====== PROVIDED ENTRIES ======

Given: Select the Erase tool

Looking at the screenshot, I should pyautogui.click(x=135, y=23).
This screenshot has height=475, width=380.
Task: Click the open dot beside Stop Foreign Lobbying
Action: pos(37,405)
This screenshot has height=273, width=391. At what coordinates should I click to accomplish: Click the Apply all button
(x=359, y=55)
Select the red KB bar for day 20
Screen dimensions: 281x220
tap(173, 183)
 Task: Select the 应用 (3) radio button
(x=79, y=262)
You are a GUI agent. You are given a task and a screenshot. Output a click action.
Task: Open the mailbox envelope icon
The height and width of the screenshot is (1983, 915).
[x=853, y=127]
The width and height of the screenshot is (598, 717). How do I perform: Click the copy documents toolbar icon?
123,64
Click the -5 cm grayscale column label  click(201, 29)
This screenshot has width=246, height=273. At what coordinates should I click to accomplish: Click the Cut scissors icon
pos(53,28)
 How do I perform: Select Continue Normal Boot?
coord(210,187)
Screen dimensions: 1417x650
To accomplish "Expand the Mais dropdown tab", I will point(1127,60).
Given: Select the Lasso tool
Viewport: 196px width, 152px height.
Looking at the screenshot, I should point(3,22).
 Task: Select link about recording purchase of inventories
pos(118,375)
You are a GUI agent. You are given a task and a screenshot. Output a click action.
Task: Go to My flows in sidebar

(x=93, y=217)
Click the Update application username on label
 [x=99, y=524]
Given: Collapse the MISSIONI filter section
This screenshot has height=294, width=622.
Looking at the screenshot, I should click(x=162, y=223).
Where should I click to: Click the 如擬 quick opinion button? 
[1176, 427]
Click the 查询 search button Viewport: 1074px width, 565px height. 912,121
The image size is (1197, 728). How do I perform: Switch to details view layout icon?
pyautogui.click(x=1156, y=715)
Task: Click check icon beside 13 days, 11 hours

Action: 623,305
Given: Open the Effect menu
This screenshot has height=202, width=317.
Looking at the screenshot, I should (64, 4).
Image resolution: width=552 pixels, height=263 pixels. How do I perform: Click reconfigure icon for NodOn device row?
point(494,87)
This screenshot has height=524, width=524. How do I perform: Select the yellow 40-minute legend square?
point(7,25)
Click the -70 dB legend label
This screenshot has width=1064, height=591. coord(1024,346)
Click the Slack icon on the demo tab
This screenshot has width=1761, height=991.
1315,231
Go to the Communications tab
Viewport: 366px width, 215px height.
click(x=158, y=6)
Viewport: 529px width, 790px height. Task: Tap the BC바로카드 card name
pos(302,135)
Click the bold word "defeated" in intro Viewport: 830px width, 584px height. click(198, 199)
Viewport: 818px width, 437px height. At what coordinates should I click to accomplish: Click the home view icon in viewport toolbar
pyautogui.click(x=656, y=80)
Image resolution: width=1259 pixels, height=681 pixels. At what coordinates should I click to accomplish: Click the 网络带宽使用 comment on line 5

======

How many lines in the entries above contain the string "toolbar"? Reply with the number only.

2